A number of severe and potentially fatal complications can occur during dysentery, especially when the cause is Shigella; they include: intestinal perforation, toxic megacolon, rectal prolapse, convulsions (with or without a high fever), septicemia, haemolytic-uraemic syndrome, and prolonged hyponatraemia. A major complication of dysentery is weight loss and rapid worsening of nutritional status. This is caused by anorexia, which may be marked, the body's increased need for nutrients to fight infection and repair damaged tissue, and the loss of serum protein from the damaged intestine (i.e., protein-losing enteropathy). Death from dysentery is usually caused by extensive damage to the ileum and colon, complications of sepsis, secondary infection (e.g., pneumonia), or severe undernutrition. Children convalescing from dysentery are also at increased risk of death from other infections, owing perhaps to their poor nutritional state or impaired immunity.

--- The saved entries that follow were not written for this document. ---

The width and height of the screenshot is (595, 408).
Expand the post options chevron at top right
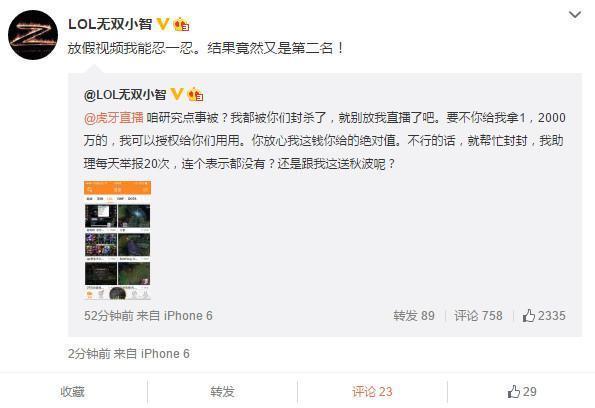pyautogui.click(x=575, y=15)
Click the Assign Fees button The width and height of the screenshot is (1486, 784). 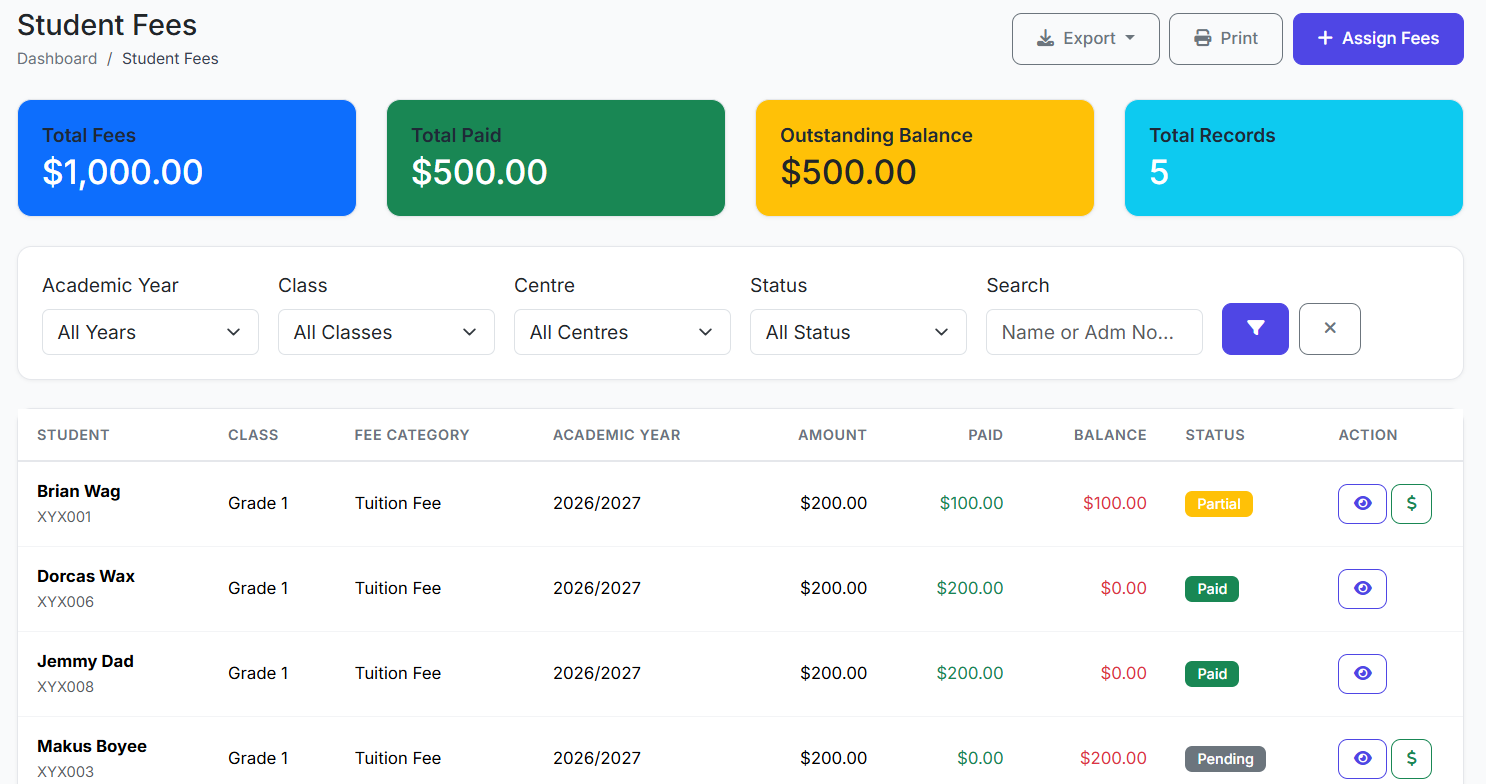tap(1377, 39)
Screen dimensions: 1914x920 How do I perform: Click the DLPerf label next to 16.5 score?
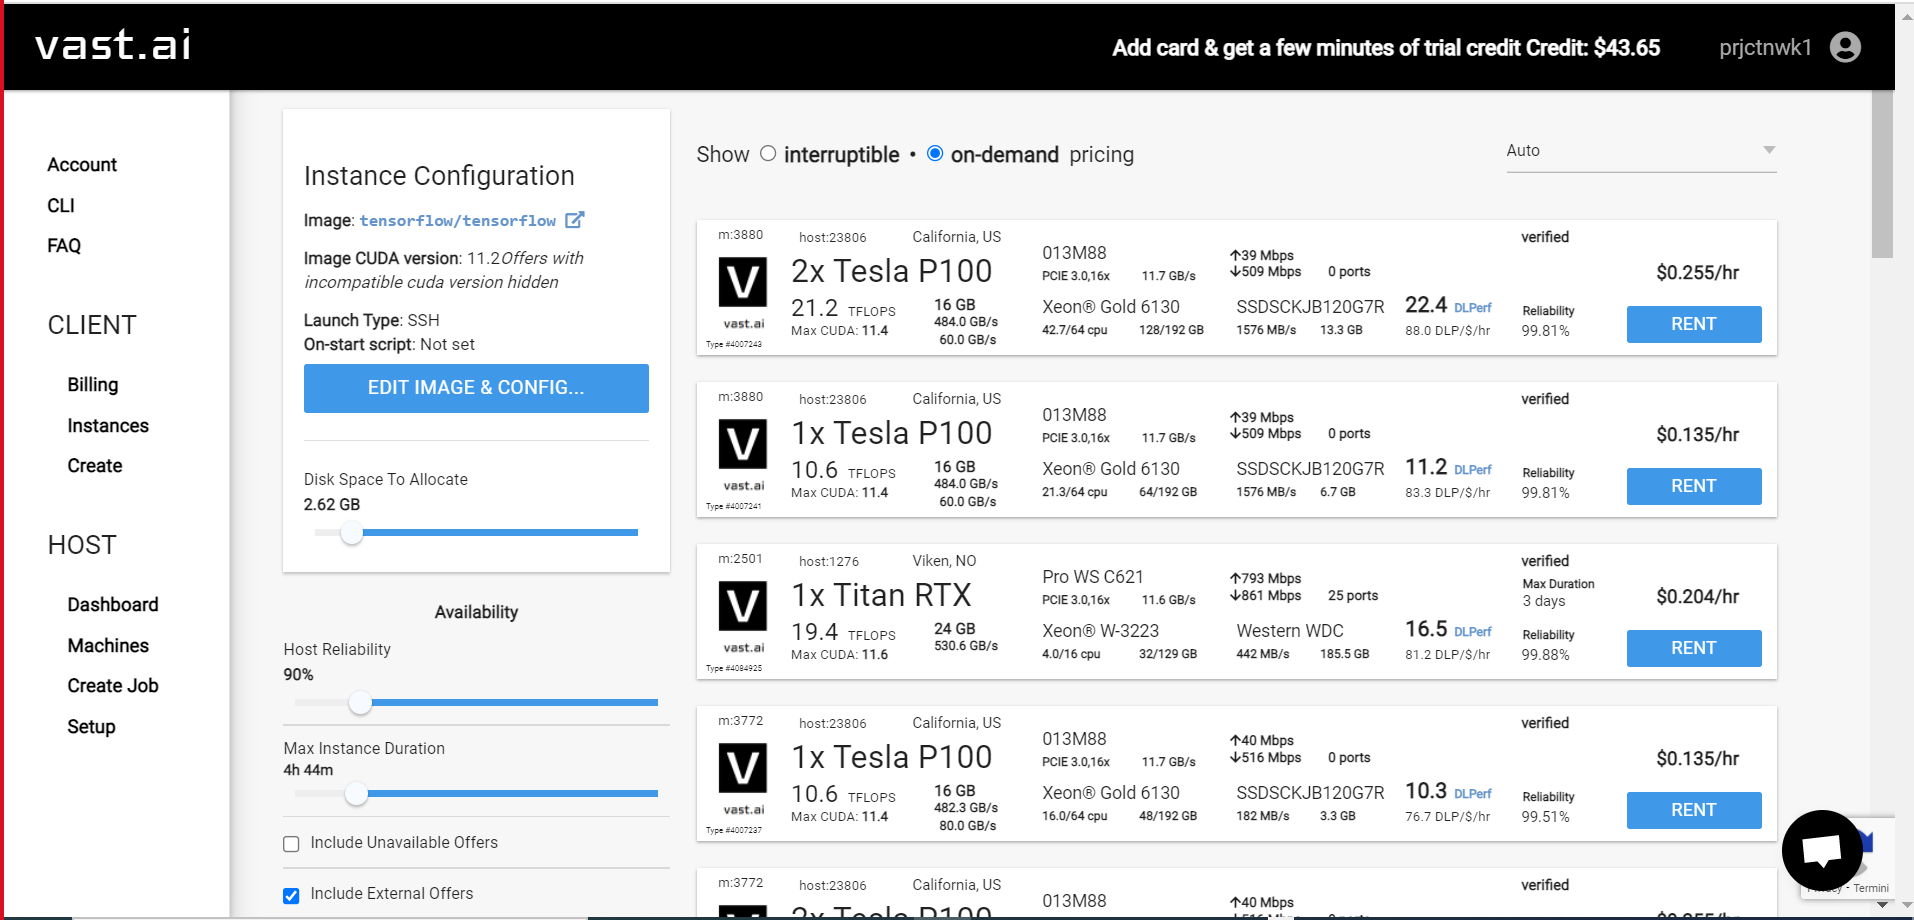(x=1472, y=632)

The cause of an episode of dysentery usually goes undetermined. Stool culture, to detect pathogenic bacteria, is rarely possible. Moreover, at least two days are required before results of a culture are available, whereas a decision on antimicrobial therapy must be made immediately. Stool microscopy to detect protozoa may also be unavailable or unreliable. Amoebiasis can only be diagnosed with certainty when trophozoites of E. histolytica containing red blood cells are seen in fresh stools or in mucus from rectal ulcerations (obtained during proctoscopy). The detection of cysts alone is not sufficient for a diagnosis of amoebiasis. Amoebiasis should be suspected when a child with dysentery does not improve following appropriate antibiotic therapy for shigellosis.

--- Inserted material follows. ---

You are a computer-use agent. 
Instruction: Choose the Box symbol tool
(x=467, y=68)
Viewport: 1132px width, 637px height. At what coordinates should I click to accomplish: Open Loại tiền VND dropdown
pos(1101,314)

Children with dysentery should be presumed to have shigellosis and treated accordingly. This is because Shigella cause about 60% of dysentery cases seen at health facilities and nearly all cases of severe, life-threatening disease. If microscopic examination of the stool is performed and trophozoites of E. histolytica containing erythrocytes are seen, antiamoebic therapy should also be given (see below). The four key components of the treatment of dysentery (see Figure 6.1) are:

  • antibiotics
  • fluids
  • feeding
  • follow-up

Antibiotic therapy

Early treatment of shigellosis with an appropriate antibiotic shortens the duration of the illness and reduces the risk of serious complications and death; however, such treatment is effective only when the Shigella are sensitive to the antibiotic that is given. If treatment is delayed or an antibiotic is given to which the Shigella are not sensitive, the bacteria may cause extensive damage to the bowel and enter the general circulation causing septicaemia, prostration, and sometimes septic shock. These complications occur more frequently in children who are undernourished or in infants, and may be fatal.

As the antibiotic sensitivity of the infecting strain of Shigella is not known for each case, it is important to use an oral antibiotic to which most Shigella in the area are known to be sensitive. Co-trimoxazole is the usual choice, but ampicillin is effective in some areas (see Annex 7). Although treatment is recommended for five days, there should be a substantial improvement after two days, i.e., less fever, pain, faecal blood, and loose motions. If this does not occur, the antibiotic should be stopped and a different one used; in many areas this would be nalidixic acid. Although other bacteria, such as C. jejuni and Salmonella, can cause dysentery, the disease is usually relatively mild and self-limited.
Young children with dysentery should not be treated routinely for amoebiasis. Treatment should only be given when E. histolytica trophozoites containing red blood cells are identified in faeces or when bloody stools persist after consecutive treatment with two antibiotics that are usually effective for Shigella. The preferred treatment for amoebic dysentery is metronidazole (see Annex 7). If dysentery is caused by E. histolytica an improvement will occur within 2-3 days of starting treatment.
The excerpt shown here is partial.